My own hand was still clenched around the knife, but he kissed it anyway. “Thank you.”
“I didn’t do anything.”
“That is for what you will do.”
Okay, that didn’t sound ominous at all, I thought, and tried to think of a comeback. But it’s hard to concentrate when you’re staring at an eight-foot-tall, glowing ghost who, even sans wings, was pretty damned intimidating. Fortunately, nothing intimidates Dorina.
“And what have you been doing?” she asked, her voice causing the mage to flinch behind us.
But the Irin’s smile never wavered, although the effect was dimmed by the way his eyes changed, the pupils shifting position slightly, refocusing. As if he could see the second person inside my skin. “Look and see,” he told her, and moved aside, making an elegant gesture at something behind him.
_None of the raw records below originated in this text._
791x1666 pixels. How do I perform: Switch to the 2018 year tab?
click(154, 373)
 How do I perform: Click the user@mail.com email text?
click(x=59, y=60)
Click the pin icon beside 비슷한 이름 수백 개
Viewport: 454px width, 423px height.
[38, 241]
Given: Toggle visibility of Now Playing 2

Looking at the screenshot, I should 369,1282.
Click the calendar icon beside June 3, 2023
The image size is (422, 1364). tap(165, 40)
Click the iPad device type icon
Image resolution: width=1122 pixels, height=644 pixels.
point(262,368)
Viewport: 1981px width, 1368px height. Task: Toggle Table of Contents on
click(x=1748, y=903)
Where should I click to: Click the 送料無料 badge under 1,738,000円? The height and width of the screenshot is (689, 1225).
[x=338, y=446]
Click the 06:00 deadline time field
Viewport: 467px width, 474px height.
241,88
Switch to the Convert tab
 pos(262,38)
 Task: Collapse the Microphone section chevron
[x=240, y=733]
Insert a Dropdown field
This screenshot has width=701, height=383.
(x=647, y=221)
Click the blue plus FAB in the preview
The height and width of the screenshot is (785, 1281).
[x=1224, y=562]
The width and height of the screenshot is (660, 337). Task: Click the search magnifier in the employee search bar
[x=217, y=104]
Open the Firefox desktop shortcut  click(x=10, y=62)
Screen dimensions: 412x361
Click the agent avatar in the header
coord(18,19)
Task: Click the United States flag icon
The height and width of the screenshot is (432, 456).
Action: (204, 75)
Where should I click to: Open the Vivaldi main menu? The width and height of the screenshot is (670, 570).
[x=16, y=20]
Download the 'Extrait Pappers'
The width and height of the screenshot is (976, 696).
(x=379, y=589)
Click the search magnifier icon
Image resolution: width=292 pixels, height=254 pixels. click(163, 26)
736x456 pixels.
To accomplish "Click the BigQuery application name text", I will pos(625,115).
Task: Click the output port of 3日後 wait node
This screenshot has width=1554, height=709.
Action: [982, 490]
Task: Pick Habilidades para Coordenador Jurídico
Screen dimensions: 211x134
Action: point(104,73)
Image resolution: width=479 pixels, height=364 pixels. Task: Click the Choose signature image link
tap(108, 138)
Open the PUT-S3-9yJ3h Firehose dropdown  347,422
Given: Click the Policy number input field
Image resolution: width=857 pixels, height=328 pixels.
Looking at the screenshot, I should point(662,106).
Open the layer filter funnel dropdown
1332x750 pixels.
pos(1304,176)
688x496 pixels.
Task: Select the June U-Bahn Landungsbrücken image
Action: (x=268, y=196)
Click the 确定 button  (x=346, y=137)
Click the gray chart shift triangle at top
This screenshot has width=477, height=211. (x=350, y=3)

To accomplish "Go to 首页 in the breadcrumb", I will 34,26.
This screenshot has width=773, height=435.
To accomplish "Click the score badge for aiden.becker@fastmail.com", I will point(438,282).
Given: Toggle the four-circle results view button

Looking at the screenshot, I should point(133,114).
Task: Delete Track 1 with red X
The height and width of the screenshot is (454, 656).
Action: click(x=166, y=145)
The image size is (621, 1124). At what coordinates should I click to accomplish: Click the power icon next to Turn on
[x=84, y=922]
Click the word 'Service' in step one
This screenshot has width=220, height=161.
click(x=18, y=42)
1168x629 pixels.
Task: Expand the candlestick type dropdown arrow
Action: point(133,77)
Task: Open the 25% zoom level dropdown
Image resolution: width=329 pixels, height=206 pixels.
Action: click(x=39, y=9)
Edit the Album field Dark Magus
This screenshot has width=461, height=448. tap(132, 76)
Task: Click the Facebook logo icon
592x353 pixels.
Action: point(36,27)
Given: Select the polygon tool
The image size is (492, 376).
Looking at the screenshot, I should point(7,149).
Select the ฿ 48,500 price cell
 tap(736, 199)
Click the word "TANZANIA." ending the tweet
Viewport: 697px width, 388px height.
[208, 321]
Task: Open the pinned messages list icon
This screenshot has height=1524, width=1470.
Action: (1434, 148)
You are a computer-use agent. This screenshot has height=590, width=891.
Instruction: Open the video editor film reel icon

The walls up here had a bunch of little drawers set into them, like post office boxes if they were made out of wood. Although judging by the reek, they held some kind of medicinal herbs instead of letters. There was also a set of doors forming a cabinet, directly behind the Irin. It was locked but not warded, as if no one had expected visitors.
Careless, I thought, and broke it open, my heartbeat speeding up at the thought of what I might find. Like a supernatural weapons cache. Or a bunch of exotic stolen goods. Or, considering who’d been on the hunt, maybe some next level demon magic I’d never heard of but could really use, since
my latest stash had just gone to—
Shit, I thought, as a bunch of weird, smelly flowers burst out and hit me in the face.
Okay.
Hadn’t seen that one coming.
And they kept coming, more and more of them, like Tribbles on that old Star Trek episode, because they’d just been shoved in there. The strangely heavy things bonked me on the head and spilled out onto the floor. A few fell over the railing and were weighty enough to make a sound when they hit the junk downstairs. The rest piled up around my knees, and when I tried to step back, I accidentally crushed one—
“Oh, God!” Ray gagged. “What is that?”
I had no idea. The flowers smelled like feet, if the feet in question had a bad case of trench foot and were about to fall off. Looks wise, they were thick like succulents, a brilliant, sunny yellow, with weird, gnarled, sharp ended petals that moved slightly under their own power, sluggishly curling and uncurling, and then suddenly lunging at you.
I’d never seen anything like them.
“What the hell is this?” I asked the Irin, holding one up, but it was Claire who answered.
“Dragon’s Claw,” she told me. “They grow in some of the deeper valleys in Faerie. The fey call them that because of the shape—”
No shit, I thought, as the one I was gingerly holding by the stem flexed and stabbed.
“—and use them in medicines, lotions, perfumes—”
“Perfumes? But they smell like—”
“Ass,” Ray said, still gagging. “The word you’re looking for is ass.”
“They’re a fixative,” Claire said, frowning at him. “Ambergris doesn’t smell very good, either, Dory.”
I didn’t argue; I didn’t know a lot about perfumes. Wearing something that lets every vamp in an area track you doesn’t make a lot of sense in my line of work. My former line of work, I corrected myself, not that I was seeing a lot of difference these days.
Except that the jobs were weirder and I didn’t get paid.
“This is what you were after?” I asked the Irin, expecting him to say no and to direct me to another cabinet.
Wrong again.
“Dragon’s Claw has another use,” he informed me. “One long since forgotten by the few who knew of it. But someone, it seems, has rediscovered the old alchemy.”